SL : La déclinaison opérationnelle de cette programmation se fait au moyen d’un espace collaboratif au sein de l’intranet du ministère de la Culture. La CRDOA, qui en assure le secrétariat, invite tous les déposants à publier leurs projets de mission. Cela permet aux autres déposants éventuellement intéressés de prendre contact avec le déposant qui part en mission et éventuellement de lui donner mandat pour faire le récolement à leur place selon la procédure déjà évoquée.
Par ailleurs, au-delà de cette solution de mutualisation, le récolement peut également être fait par le dépositaire lui-même. C’est notamment très intéressant lorsqu’un premier récolement a déjà été fait par le déposant : le dépositaire peut alors confirmer (ou parfois infirmer) ce qu’a constaté le déposant quelques années avant.
Un transporteur privé d’objets d’art nous a contactés après avoir trouvé un tableau avec un numéro d’inventaire qui ne correspondait pas à ses listes.
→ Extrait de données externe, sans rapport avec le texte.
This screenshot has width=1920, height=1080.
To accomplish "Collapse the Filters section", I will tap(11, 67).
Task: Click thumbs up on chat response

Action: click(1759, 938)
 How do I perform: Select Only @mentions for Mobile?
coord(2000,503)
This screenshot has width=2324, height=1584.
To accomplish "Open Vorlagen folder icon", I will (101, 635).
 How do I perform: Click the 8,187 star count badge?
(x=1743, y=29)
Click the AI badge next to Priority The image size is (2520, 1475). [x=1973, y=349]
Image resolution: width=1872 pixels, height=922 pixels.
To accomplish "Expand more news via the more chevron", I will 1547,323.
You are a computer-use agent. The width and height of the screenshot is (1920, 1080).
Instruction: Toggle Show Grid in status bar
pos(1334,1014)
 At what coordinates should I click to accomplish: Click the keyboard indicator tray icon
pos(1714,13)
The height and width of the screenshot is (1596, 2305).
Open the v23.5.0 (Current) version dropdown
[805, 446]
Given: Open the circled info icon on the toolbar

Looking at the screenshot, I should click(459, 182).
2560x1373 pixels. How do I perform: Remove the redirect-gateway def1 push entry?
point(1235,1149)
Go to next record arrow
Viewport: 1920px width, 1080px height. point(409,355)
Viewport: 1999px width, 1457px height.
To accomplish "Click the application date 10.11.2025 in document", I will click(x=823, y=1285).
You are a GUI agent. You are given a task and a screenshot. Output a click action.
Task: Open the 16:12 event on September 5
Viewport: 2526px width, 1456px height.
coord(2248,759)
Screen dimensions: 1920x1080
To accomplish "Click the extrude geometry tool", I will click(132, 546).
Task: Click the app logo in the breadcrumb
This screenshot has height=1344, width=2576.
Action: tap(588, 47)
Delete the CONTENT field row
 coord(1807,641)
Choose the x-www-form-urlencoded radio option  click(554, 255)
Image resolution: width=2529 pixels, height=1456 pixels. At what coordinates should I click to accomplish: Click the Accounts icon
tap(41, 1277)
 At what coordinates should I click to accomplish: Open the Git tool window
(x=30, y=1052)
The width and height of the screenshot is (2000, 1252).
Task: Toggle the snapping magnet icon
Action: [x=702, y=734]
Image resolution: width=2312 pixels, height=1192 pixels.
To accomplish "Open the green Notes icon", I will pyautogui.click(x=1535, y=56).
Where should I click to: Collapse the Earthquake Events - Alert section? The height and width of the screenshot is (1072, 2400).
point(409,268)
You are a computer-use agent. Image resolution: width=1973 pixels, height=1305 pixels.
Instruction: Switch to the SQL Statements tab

Nous avons appelé le déposant concerné. Il se trouve que c’est une œuvre que l’on recherchait depuis plusieurs années !
Quelles sont les autres pistes au titre de l’organisation et de la méthodologie ?
SL : Nous avons deux projets : le premier concerne l’interopérabilité des bases de données des déposants et des dépositaires pour faciliter les croisements et faire ressortir plus vite les anomalies. Au-delà des grands dépositaires, on peut aussi espérer avoir des bases interopérables dans les réseaux, notamment le réseau préfectoral et le réseau diplomatique.
Le second projet concerne la mise en chantier d’un portail des œuvres disparues de l’État. À cet égard, nous avons encore eu dernièrement la preuve de sa pertinence. Un transporteur privé d’objets d’art nous a en effet contactés après avoir trouvé un tableau avec un numéro d’inventaire qui ne correspondait pas à ses listes. Nous avons appelé le déposant concerné. Il se trouve que c’est une œuvre que l’on recherchait depuis plusieurs années ! Ce transporteur nous a retrouvés un peu par chance, le numéro était celui du Fonds national d’art contemporain que gère le CNAP. L’idée est que toute personne qui trouve une œuvre et qui se pose des questions puisse vérifier grâce à ce portail si l’œuvre est recherchée ou non. C’est aussi de ne pas se cantonner aux seuls dépôts disparus mais à tout bien appartenant à une collection publique de l’État. Le portail dépasse la compétence de la CRDOA, on vise le grand public. Mais la CRDOA peut être à l’impulsion du projet.